### Your task:
Write the next part of the overview of Austria's 2024 parliamentary elections, picking up right after its final sentence.

### Document section:
Austria
Parliamentary Elections, 29 September 2024
Austria held elections on 29 September 2024 for the National Council, the lower house of parliament. 183 seats are proportionally elected on a five-year term, as well as the Austrian chancellor who is nominated by the President after the elections (Parliament Austria n.d.). The main responsible authority for the elections is the Bundeswahlbehörde (Federal Electoral Board), which comprises the Federal Minister of Interior and 17 commissioners (Bundesministerium n.d.).
Legal changes introduced in 2022 and 2023 increased participation through improved access for voters with disabilities, and increased legitimacy by publishing precinct-level results and improving the counting and administration of postal ballots. Postal ballots are counted in the polling stations after the polls have closed, as per regular ballots. Online tracking was further available for those who used postal voting (OSCE 2024).
The OSCE’s Office for Democratic Institutions and Human Rights conducted a needs assessments before the elections, in which report observers expressed confidence in the Austrian electoral process. However, concerns were raised regarding negative rhetoric and disinformation on social media platforms, as well as the risk of foreign interference after an espionage scandal earlier in 2024 (OSCE 2024). In April, Austrian authorities learned that an officer within the intelligence services had been spying for Russia for some years (Chastand 2024).

[Data items]

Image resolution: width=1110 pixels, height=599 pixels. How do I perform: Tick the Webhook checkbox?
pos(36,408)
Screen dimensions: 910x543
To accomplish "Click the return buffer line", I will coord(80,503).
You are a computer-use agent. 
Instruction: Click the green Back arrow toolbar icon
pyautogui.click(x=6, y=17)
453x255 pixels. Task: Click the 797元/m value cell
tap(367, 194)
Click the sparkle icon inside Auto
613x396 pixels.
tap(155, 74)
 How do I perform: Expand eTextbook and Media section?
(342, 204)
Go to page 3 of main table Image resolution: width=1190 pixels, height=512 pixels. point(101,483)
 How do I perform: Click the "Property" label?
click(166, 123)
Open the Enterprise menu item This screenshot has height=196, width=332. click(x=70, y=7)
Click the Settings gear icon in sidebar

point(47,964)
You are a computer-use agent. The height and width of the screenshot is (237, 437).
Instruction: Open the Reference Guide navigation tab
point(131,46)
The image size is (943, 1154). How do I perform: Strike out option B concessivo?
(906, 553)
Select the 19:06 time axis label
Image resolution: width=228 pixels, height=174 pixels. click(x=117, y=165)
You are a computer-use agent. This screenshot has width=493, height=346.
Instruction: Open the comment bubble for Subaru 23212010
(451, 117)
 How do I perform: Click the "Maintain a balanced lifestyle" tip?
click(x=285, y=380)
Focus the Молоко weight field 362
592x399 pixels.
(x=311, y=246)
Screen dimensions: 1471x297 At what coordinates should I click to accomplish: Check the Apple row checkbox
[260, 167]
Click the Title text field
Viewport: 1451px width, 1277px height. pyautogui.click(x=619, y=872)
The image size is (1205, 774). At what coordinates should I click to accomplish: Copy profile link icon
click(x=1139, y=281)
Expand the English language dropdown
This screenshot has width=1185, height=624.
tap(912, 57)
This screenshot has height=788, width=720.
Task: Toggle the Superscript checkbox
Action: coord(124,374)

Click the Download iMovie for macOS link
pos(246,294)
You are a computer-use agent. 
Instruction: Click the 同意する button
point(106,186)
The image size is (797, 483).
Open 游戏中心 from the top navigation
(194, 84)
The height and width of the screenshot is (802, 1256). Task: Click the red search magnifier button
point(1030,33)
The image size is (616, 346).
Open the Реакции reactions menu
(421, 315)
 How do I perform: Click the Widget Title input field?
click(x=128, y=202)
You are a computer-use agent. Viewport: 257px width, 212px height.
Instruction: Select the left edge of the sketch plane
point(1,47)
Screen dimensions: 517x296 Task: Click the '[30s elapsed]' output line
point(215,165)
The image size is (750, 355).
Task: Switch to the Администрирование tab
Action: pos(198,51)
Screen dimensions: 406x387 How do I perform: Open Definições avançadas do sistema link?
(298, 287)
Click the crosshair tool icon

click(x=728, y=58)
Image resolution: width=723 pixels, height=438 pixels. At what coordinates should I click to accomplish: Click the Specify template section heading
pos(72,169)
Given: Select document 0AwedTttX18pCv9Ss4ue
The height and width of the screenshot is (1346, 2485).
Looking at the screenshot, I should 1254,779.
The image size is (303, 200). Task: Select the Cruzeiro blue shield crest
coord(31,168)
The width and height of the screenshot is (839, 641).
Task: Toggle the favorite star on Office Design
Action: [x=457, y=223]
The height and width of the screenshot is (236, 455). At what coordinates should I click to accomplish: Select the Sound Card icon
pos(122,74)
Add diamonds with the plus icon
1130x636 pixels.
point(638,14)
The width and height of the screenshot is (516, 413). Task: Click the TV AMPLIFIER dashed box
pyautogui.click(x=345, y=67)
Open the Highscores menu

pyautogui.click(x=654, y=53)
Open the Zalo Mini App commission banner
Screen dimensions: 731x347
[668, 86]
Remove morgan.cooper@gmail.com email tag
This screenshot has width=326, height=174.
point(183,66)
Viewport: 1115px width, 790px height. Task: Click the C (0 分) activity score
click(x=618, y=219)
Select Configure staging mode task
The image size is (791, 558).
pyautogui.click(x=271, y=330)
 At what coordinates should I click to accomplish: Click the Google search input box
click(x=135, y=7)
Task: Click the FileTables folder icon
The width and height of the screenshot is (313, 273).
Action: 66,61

### Task result:
Austria faced the worst flooding in decades during August and September 2024, with at least five people killed. In flood-affected Lower Austria and bigger cities including the capital, Vienna, live campaign events and televised debates were put on hold (Murphy 2024a).
During the campaign, the far-right Freedom Party (FPÖ) and its leader Herbert Kickl faced criticism for its Nazi origins in the 1950s and, in the present, for singing SS songs and calling for Kickl to be Volkskanzler, a term used by Adolf Hitler (Karnitschnig 2024). Rhetoric characterizing immigrants and Islam as alien to Austria, and normalizing violence towards women wearing hijabs, asylum seekers and people of colour has become more prevalent and created space for intimidation (Kassam 2024).
Yet the FPÖ went on to win the election on 28.9 per cent of the vote and 57 parliamentary seats – a first for any far-right party in Austria since World War II (Kirby and Bell 2024). After polling stations closed, anti-Nazi protests formed outside the parliament (CNN/AP 2024) and these grew over the following week (VOA 2024).
The FPÖ was predicted to face difficulty in forming a government, initially facing refusal from other parties on opening coalition negotiations (U.S. News/Reuters 2024). President Van der Bellen had earlier taken a clear stance against Kickl, signalling a readiness to break with precedent and refuse to nominate him as chancellor (Murphy 2024b).
The turnout rate for the elections was 76.25 per cent, up by 0.66 per cent since the 75.59 per cent turnout recorded in 2019 (International IDEA n.d.). About 41 per cent of elected MPs were women, similar number to the 2019 elections (IPU n.d.).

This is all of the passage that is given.